Comment by derefr

Comment by derefr 2 days ago

6 replies

1. People don't generally use the (big, whole-web-corpus-trained) general-purpose LLM base-models to generate bot slop for the web. Paying per API call to generate that kind of stuff would be far too expensive; it'd be like paying for eStamps to send spam email. Spambot developers use smaller open-source models, trained on much smaller corpuses, sized and quantized to generate text that's "just good enough" to pass muster. This creates a sampling bias in the word-associational "knowledge" the model is working from when generating.

2. Given how LLMs work, a prompt is a bias — they're one-and-the-same. You can't ask an LLM to write you a mystery novel without it somewhat adopting the writing quirks common to the particular mystery novels it has "read." Even the writing style you use in your prompt influences this bias. (It's common advice among "AI character" chatbot authors, to write the "character card" describing a character, in the style that you want the character speaking in, for exactly this reason.) Whatever prompt the developer uses, is going to bias the bot away from the statistical norm, toward the writing-style elements that exist within whatever hypersphere of association-space contains plausible completions of the prompt.

3. Bot authors do SEO too! They take the tf-idf metrics and keyword stuffing, and turn it into training data to fine-tune models, in effect creating "automated SEO experts" that write in the SEO-compatible style by default. (And in so doing, they introduce unintentional further bias, given that the SEO-optimized training dataset likely is not an otherwise-perfect representative sampling of writing style for the target language.)

travisjungroth a day ago

On point 1, that’s surprising to me. A 2,000 word blog post would be 10 cents with GPT-4o. So you put out 1,000 of them, which is a lot, for $100.

  • derefr 20 hours ago

    There are two costs associated with using a hosted inference platform: the OpEx of API calls, and the CapEx of setting up an account in the first place. This second cost is usually trivial, as it just requires things any regular person already has: an SSO account, a phone number for KYC, etc.

    But, insofar as your use-case is against the TOUs of the big proprietary inference platforms, this second cost quickly swamps the first cost. They keep banning you, and you keep having to buy new dark-web credentials to come back.

    Given this, it’s a lot cheaper and more reliable — you might summarize these as “more predictable costs” — to design a system around a substrate whose “immune system” won’t constantly be trying to kill the system. Which means either your own hardware, or a “being your own model” inference platform like RunPod/Vast/etc.

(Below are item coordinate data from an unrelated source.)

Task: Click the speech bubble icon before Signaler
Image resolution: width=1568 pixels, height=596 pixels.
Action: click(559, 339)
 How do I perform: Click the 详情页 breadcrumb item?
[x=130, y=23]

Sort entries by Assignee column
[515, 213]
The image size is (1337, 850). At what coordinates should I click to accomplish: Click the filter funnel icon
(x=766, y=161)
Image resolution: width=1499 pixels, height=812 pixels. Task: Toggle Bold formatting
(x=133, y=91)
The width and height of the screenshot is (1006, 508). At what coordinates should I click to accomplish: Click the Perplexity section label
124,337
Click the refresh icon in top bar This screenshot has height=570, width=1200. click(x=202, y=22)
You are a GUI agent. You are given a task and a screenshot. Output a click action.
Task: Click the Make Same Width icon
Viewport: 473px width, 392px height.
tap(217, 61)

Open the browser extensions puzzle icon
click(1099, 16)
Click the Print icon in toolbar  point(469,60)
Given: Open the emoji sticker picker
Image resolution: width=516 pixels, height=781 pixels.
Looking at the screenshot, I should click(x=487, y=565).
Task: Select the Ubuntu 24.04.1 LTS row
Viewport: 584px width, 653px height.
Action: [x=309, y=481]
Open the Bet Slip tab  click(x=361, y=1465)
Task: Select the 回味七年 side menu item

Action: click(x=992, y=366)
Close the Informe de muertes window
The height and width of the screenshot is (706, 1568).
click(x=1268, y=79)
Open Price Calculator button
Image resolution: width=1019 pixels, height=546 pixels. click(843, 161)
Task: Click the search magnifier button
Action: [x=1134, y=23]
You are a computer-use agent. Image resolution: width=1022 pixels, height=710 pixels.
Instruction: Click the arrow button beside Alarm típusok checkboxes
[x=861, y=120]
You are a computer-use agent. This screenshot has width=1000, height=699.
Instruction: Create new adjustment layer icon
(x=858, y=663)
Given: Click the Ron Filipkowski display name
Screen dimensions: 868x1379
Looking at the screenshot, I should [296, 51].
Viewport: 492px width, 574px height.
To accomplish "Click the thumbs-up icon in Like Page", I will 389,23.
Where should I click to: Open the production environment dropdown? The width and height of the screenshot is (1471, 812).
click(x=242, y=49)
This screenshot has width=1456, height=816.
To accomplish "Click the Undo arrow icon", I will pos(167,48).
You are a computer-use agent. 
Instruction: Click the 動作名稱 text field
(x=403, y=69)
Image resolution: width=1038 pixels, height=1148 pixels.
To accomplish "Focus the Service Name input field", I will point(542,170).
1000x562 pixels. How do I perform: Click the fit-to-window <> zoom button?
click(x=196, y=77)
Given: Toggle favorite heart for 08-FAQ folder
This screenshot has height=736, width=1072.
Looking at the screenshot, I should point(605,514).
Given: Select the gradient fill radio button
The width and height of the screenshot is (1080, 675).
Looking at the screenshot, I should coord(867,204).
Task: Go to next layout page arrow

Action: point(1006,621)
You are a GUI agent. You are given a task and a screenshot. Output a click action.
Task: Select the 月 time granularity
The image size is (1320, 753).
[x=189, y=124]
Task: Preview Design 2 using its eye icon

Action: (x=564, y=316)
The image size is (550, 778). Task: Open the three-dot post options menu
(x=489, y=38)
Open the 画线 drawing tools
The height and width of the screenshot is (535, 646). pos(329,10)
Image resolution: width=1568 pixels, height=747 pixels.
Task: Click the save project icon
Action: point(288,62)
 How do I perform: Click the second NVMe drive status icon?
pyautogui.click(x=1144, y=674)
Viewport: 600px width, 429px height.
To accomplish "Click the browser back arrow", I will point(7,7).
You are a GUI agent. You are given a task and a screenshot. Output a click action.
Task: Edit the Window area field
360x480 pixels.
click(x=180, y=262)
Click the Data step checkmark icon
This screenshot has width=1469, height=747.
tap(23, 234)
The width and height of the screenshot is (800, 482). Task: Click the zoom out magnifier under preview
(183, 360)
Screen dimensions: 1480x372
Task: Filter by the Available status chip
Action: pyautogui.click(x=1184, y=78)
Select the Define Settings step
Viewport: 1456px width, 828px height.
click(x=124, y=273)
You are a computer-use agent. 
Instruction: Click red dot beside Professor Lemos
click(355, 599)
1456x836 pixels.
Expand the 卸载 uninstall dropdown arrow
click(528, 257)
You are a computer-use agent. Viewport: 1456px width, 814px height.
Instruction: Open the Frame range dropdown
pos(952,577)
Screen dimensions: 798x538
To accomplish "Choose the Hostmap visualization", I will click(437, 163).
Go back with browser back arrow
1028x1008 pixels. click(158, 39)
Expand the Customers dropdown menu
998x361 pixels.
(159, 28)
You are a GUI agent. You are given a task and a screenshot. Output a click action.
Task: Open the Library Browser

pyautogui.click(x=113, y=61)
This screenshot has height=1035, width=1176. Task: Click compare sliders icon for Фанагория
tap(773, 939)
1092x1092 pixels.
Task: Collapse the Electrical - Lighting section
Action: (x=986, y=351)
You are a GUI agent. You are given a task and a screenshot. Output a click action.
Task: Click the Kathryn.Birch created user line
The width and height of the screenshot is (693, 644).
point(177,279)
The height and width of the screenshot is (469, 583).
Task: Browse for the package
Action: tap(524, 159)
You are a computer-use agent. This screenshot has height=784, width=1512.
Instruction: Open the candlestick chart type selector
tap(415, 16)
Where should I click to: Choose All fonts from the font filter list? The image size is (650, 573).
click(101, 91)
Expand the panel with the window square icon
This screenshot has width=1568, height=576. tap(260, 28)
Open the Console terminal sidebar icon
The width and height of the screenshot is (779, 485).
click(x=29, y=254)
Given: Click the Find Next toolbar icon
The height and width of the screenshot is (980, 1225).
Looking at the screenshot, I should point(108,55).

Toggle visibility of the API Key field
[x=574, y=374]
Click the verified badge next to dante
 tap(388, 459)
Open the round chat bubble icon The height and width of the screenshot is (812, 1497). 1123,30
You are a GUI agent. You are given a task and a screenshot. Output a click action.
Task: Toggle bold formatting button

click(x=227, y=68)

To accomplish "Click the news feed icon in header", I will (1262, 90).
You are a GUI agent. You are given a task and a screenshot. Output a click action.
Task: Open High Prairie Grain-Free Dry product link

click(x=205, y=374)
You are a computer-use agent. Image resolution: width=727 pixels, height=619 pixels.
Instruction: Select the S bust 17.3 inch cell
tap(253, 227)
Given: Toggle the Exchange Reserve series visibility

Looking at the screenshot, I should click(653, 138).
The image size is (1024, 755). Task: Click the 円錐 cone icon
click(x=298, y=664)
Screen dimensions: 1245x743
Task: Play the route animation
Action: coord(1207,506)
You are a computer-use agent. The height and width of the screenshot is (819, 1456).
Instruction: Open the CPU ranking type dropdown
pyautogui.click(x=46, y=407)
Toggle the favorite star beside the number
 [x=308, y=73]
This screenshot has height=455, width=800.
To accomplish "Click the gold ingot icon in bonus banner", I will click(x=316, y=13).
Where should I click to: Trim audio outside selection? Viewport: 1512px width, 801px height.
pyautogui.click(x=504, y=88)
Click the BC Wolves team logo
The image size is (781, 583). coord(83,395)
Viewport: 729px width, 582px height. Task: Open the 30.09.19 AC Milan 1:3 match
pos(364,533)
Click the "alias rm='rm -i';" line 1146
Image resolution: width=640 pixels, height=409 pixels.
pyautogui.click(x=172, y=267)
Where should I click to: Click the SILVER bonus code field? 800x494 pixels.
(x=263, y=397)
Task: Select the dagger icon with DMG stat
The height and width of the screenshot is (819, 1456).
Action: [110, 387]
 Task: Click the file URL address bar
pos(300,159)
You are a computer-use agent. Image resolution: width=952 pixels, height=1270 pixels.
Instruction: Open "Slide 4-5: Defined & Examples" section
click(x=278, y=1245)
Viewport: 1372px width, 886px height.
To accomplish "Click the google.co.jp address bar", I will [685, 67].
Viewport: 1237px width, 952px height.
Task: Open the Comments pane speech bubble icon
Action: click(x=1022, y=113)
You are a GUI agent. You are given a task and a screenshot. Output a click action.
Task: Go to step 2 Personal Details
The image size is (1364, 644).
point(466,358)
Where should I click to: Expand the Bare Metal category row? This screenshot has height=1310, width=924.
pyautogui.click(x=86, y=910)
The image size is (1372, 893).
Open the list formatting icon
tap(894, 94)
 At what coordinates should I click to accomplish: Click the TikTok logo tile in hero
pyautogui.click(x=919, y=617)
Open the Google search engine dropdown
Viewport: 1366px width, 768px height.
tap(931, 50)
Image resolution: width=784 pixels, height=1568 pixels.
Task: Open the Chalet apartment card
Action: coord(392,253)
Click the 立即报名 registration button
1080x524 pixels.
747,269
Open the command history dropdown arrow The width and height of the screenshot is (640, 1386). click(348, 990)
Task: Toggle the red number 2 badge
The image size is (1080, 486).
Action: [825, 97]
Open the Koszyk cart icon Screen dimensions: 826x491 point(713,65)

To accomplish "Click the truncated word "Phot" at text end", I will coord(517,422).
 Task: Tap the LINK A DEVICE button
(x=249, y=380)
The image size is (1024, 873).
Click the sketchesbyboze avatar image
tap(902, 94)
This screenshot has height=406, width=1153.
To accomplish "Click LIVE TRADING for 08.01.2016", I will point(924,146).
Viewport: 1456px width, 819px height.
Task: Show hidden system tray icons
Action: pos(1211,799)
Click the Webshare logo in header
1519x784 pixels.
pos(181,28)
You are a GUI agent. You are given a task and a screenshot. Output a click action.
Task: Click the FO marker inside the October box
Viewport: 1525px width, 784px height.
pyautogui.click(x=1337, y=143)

    (Now consider that there are a bunch of fly-by-night BYO-model hosted inference platforms, that are charging unsustainable flat-rate subscription prices for use of their hardware. Why do these exist? Should be obvious now, given the facts already laid out: these are people doing TOU-violating things who decided to build their own cluster for doing them… and then realized that they had spare capacity on that cluster that they could sell.)

    • travisjungroth 18 hours ago

      This makes sense. But now I’m wondering if people here are speaking from experience or reasoning their way into it. Like are there direct reports of which models people are using for blogspam, or is it just what seems rational?

  • brazzy a day ago

    But then you'll be competing for clicks with others who put out 1,000,000 posts for less costs because they used a small, self hosted model.

    • baq a day ago

      if you are a sales & marketing intern, have a potato laptop and $100 budget to spend on seo, you aren't going to be self hosting anything even if you know what that means.

      • nerdponx a day ago

        This is about high-volume blog/news-spam created specifically to serve ads and affiliate links, not about occasional content marketing for legitimate companies.